**Task**
Lay out the entries from the line containing "Image resolution: width=1036" through the line containing "I will point(182,121)." as a Markdown table with columns Row and Line, leaving out any blank lines.

* begin *

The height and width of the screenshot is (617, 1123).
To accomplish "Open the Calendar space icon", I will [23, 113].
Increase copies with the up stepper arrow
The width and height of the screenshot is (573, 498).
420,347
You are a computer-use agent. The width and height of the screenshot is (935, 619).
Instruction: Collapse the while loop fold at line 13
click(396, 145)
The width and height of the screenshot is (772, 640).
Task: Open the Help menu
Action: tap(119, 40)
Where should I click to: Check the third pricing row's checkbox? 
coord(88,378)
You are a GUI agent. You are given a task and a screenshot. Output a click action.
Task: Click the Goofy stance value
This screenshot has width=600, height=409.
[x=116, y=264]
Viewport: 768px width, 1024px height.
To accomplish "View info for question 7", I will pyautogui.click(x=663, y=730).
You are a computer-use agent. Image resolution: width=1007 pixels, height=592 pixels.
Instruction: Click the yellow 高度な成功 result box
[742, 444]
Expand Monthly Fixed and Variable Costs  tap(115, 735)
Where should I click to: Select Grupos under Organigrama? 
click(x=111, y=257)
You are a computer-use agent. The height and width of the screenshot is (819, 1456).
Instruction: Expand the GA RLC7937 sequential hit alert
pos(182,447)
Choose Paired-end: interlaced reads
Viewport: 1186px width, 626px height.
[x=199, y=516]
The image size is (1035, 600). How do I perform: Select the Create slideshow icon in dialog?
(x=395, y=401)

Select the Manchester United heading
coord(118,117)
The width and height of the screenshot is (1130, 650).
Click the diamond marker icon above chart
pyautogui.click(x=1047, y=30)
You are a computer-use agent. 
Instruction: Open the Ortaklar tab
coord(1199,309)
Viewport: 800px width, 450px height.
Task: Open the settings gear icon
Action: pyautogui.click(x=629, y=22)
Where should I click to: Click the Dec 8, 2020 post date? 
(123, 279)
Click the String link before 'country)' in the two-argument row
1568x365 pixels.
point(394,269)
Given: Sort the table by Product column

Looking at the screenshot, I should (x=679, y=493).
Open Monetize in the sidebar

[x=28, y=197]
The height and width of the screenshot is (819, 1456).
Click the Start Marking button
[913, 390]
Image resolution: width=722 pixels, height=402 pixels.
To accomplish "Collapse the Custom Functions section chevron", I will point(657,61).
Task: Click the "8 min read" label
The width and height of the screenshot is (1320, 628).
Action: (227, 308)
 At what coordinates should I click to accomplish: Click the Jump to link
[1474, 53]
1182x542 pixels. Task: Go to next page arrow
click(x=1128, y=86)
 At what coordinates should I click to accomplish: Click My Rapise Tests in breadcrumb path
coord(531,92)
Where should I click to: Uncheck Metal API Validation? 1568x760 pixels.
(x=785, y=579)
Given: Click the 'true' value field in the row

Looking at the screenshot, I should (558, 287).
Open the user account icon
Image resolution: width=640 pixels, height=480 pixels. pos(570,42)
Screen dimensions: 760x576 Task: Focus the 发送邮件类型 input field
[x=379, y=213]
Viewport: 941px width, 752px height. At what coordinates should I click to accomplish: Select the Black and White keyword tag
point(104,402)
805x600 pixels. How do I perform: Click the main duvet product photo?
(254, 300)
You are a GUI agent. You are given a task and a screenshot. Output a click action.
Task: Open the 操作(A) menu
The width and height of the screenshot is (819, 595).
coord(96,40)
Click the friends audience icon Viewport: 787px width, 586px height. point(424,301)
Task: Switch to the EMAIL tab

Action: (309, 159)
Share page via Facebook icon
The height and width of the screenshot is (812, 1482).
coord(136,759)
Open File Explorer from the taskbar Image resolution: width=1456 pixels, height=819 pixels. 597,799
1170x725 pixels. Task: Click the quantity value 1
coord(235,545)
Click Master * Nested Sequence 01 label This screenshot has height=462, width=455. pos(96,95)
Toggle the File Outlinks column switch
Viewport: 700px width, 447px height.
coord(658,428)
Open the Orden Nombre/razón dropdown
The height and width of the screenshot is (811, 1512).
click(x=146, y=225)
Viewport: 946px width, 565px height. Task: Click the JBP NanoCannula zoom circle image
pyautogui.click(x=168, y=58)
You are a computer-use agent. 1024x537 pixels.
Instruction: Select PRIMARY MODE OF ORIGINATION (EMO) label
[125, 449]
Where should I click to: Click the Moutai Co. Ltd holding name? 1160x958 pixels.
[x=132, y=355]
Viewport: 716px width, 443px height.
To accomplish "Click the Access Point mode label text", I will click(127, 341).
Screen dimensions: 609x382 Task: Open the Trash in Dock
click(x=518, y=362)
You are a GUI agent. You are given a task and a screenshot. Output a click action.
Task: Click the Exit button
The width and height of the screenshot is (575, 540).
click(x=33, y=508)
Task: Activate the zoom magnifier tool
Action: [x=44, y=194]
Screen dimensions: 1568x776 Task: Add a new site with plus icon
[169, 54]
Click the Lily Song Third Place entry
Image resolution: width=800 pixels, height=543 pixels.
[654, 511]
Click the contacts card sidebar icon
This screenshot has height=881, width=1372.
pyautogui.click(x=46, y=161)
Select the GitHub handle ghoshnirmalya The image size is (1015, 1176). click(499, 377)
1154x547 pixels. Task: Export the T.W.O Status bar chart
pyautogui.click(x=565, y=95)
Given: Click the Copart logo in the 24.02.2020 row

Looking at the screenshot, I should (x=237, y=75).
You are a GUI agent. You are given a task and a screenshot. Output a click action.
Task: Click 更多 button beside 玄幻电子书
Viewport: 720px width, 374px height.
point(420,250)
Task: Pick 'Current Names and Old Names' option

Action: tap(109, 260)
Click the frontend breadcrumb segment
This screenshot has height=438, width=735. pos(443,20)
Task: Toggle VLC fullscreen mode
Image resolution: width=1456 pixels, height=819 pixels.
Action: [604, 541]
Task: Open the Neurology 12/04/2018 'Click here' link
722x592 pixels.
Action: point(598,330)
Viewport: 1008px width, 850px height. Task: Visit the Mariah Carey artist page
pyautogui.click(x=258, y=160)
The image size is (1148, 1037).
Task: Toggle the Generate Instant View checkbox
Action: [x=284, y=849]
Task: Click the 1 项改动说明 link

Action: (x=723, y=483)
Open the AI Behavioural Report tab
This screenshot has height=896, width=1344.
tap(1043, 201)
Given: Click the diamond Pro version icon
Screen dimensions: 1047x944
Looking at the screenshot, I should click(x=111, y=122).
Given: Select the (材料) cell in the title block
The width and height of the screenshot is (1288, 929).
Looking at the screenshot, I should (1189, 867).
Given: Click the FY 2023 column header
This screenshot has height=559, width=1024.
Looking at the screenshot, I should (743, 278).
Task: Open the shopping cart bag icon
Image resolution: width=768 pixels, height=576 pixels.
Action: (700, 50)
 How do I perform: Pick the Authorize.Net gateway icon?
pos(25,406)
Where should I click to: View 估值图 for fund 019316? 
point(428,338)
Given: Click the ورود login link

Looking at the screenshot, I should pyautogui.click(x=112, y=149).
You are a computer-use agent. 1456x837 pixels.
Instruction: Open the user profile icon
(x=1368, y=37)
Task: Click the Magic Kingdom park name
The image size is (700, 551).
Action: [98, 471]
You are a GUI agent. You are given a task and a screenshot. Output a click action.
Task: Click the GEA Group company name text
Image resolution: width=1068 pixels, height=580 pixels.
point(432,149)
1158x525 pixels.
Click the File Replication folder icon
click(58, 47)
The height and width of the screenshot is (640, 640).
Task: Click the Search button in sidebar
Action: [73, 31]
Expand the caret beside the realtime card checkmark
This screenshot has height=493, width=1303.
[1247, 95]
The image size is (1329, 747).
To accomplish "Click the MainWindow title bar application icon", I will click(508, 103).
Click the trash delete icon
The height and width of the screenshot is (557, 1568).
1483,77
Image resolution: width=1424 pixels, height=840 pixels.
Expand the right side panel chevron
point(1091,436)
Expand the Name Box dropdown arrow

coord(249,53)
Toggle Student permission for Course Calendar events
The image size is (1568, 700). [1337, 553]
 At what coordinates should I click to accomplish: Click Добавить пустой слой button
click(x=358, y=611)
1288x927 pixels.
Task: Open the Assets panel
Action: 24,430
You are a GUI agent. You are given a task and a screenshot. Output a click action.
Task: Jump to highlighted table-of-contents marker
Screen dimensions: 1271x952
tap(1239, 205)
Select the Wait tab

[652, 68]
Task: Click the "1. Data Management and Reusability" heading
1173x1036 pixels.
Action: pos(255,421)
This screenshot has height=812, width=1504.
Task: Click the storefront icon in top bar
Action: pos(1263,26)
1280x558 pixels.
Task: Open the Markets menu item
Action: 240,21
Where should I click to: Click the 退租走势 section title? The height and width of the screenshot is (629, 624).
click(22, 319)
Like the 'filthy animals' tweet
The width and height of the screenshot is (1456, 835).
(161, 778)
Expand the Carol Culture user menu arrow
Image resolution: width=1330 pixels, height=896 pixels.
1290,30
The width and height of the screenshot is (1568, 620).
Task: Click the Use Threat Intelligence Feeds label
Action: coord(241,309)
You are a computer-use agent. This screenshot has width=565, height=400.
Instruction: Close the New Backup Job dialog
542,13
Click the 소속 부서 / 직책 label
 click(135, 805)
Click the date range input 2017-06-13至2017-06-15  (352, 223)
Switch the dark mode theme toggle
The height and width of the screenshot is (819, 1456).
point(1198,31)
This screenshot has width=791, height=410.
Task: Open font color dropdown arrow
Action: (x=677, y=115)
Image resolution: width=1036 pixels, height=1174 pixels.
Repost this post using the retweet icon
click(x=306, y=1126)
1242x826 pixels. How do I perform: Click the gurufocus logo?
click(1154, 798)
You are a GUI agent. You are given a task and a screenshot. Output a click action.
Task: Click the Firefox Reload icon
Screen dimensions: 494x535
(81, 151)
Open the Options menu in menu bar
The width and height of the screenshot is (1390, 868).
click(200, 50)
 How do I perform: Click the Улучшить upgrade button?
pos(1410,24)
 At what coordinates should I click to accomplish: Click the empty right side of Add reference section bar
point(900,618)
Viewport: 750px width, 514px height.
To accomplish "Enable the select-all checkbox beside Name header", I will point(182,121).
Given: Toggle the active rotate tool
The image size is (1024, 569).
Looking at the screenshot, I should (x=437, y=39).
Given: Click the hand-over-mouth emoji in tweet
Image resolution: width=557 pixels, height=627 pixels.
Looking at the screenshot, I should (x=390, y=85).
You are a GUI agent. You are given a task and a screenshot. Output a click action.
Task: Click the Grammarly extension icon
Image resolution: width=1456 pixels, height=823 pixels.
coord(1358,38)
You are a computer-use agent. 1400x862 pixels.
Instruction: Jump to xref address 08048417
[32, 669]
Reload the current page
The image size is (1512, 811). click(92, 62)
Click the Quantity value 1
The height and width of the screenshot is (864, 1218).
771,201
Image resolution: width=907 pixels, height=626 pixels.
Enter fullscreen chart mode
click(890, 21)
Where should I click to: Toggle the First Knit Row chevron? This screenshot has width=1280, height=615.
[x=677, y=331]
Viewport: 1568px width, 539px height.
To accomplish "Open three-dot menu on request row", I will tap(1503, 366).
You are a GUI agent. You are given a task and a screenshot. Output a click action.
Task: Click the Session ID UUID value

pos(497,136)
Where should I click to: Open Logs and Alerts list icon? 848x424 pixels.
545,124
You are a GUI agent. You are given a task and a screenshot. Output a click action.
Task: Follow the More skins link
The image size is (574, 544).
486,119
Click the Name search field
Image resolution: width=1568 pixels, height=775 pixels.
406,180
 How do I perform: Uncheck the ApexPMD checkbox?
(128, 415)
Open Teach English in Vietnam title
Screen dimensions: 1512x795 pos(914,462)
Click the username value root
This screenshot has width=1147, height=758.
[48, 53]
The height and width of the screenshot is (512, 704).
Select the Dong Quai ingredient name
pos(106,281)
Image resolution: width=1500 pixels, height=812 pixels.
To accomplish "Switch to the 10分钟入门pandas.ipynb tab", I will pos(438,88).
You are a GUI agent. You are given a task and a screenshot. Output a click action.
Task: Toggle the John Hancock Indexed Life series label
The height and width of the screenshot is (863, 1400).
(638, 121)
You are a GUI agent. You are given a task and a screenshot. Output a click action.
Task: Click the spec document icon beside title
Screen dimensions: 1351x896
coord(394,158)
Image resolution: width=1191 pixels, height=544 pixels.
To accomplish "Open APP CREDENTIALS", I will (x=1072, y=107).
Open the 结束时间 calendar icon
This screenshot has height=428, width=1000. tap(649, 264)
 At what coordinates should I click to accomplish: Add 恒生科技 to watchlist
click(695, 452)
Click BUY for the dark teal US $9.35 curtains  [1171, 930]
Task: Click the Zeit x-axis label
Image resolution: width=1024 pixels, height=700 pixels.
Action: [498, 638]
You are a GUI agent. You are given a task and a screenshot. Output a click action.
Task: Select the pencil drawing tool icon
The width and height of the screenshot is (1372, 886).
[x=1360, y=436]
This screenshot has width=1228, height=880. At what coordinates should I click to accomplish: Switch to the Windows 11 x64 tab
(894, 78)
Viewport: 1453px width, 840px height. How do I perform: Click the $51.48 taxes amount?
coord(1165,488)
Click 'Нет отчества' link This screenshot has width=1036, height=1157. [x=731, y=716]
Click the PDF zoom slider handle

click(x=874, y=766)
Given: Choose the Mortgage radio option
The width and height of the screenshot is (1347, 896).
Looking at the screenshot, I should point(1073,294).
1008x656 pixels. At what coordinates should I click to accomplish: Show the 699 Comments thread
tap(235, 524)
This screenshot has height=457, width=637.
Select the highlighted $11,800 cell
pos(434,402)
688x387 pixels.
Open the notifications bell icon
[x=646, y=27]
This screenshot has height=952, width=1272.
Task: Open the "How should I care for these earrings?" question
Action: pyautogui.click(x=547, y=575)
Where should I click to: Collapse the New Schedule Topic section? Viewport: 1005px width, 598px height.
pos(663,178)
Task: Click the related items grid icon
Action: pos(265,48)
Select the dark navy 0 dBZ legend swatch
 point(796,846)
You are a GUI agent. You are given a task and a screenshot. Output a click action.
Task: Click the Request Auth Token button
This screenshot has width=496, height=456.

* end *

**Task output**
| Row | Line |
|---|---|
| 1 | Image resolution: width=1036 pixels, height=1174 pixels. |
| 2 | Repost this post using the retweet icon |
| 3 | click(x=306, y=1126) |
| 4 | 1242x826 pixels. How do I perform: Click the gurufocus logo? |
| 5 | click(1154, 798) |
| 6 | You are a GUI agent. You are given a task and a screenshot. Output a click action. |
| 7 | Task: Click the Firefox Reload icon |
| 8 | Screen dimensions: 494x535 |
| 9 | (81, 151) |
| 10 | Open the Options menu in menu bar |
| 11 | The width and height of the screenshot is (1390, 868). |
| 12 | click(200, 50) |
| 13 |  How do I perform: Click the Улучшить upgrade button? |
| 14 | pos(1410,24) |
| 15 |  At what coordinates should I click to accomplish: Click the empty right side of Add reference section bar |
| 16 | point(900,618) |
| 17 | Viewport: 750px width, 514px height. |
| 18 | To accomplish "Enable the select-all checkbox beside Name header", I will point(182,121). |